> THE EXERCISE
Copy every line of the data below word for word, leaving out the pictures.

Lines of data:
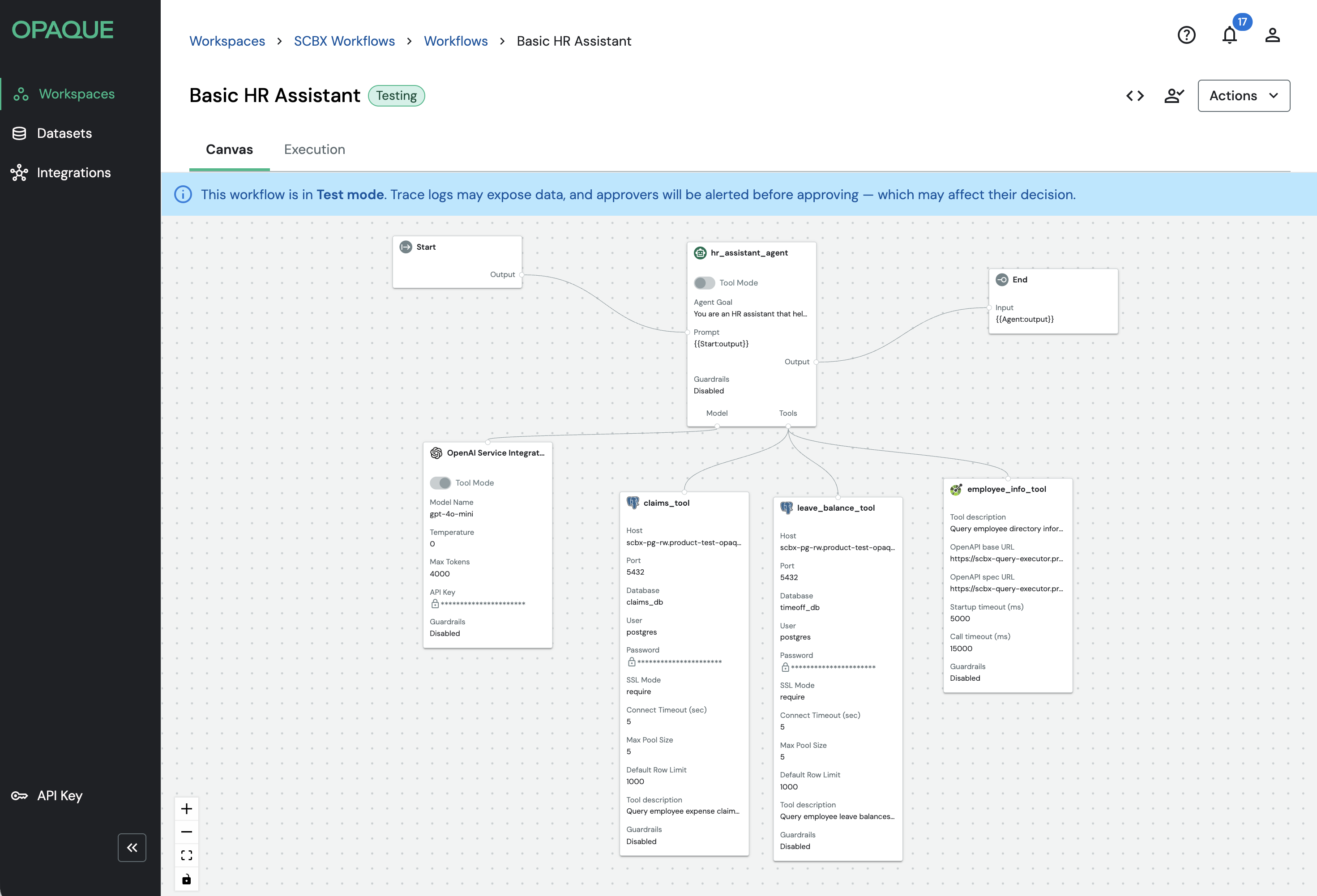Open API Key in sidebar
1317x896 pixels.
pos(59,796)
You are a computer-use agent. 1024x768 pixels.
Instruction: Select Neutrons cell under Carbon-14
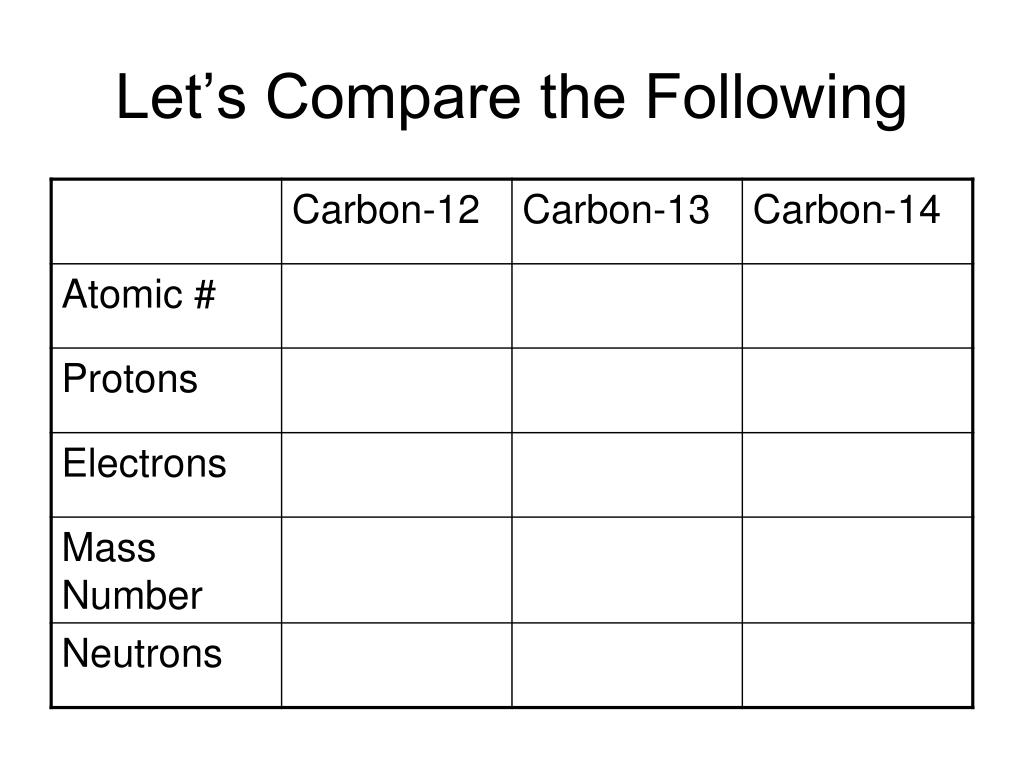pyautogui.click(x=857, y=665)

> SOLUTION TO THIS TASK
Open API Key in sidebar
1317x896 pixels.
pos(59,796)
You are a computer-use agent. 1024x768 pixels.
Instruction: Select Neutrons cell under Carbon-14
pyautogui.click(x=857, y=665)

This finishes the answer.